Christie in Ruritania

Ruritanian fiction was very popular in the '20s and '30s. Perhaps it was an antidote to a world that had changed more rapidly than anyone had anticipated. Gone was the great Hapsburg Empire that stretched from Austria to the Ukraine. Gone were the Romanovs of Russia with their vast wealth, Faberge eggs, and serfs who held them next only to God. Gone too, it seemed, were the romantic elements that had come out of the Empires - the music of Johann Strauss, the long gowns, the beautiful women of Klimt, the jewel-box of the Spanish Riding School. Of course none of the latter had gone, but society spurred on by the First World War was changing exponentially.

I previously reviewed Margery Allingham's foray into the world of Ruritanian adventure Sweet Danger and thoroughly enjoyed it.

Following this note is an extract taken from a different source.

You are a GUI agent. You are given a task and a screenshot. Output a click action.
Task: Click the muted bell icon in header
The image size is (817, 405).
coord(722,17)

I also enjoy (although wouldn't usually admit it) Anthony Hope's Prisoner of Zenda novels. So I'm a bit of a Ruritanian fan. But I hate, hate, hate Agatha Christie's forays into the genre.

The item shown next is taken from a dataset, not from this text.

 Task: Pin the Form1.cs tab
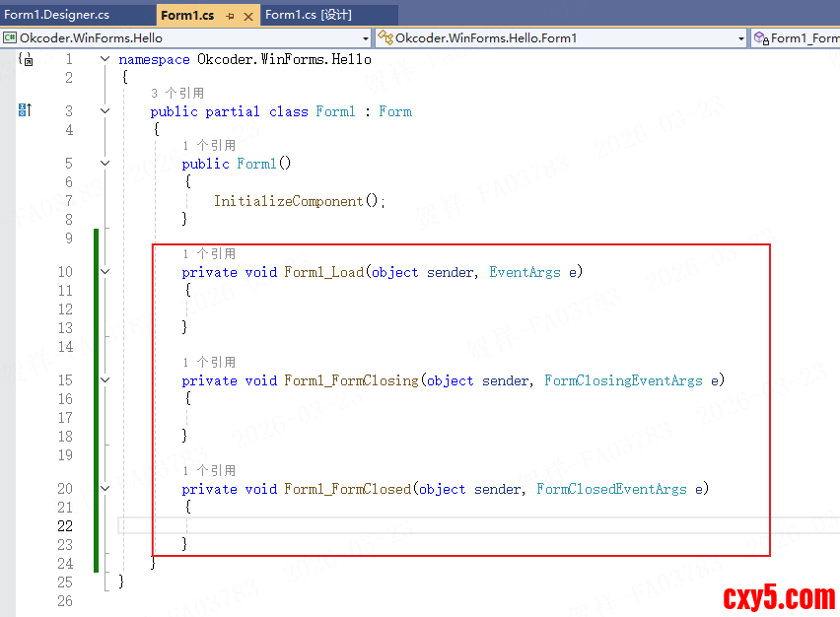[x=230, y=16]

In general I'm a big Christie fan. There are very few of her murder mysteries that I haven't enjoyed. Even the pot-boilers usually have something good to be said of them. At her best she was enormously influential. Such novels as The murder of Roger Ackroyd, Death comes as the end and And then there were none were truly genre changing. But, occasionally she strays into the world of the adventure novel and tries to out-Buchan Buchan. Sometimes she gets it right, perhaps because she knows the location so well - I love They came to Baghdad. But sometimes, they can be truly dreadful. Sadly The secret of Chimneys is an example of this.

Written in 1925, a year before the ground-breaking Murder of Roger Ackroyd, Chimneys is a dreadful novel. Anthony Cade, an adventurer, is given the job by a friend of delivering a manuscript to a publisher and some blackmail letters to a lady. Only problem is that half of Ruritania is after the manuscript suspecting that it says something rather nasty about the king in waiting, while the lady who appears to have been blackmailed is blissfully unaware of the blackmail.

All the threads meet up at Lord Caterham's country house, Chimneys, where an heir apparent will be murdered, and a jewel thief will be on the lookout for a missing jewel from the Tower of London. It's just dreadful, coincidence after coincidence after coincidence. Cartoon characters, a heroine you want to slap, and a hero who may not be English but whose lip is stiffened with corn starch. All this and several prime examples of the horrible racism that is often too apparent in English fiction of the period. The fact that Christie doesn't mean to be unpleasant only points out how endemic it was then.

Where I think Christie loses out to Allingham and Hope is that they both take their story seriously. Christie tells it in a slightly hysterical tone, you can hear the archness in her narrative voice. No-one over the age of 12 (the last time I read the book, I think) is going to believe in any of this for a moment. Please avoid. It's a dreadful, dreadful book.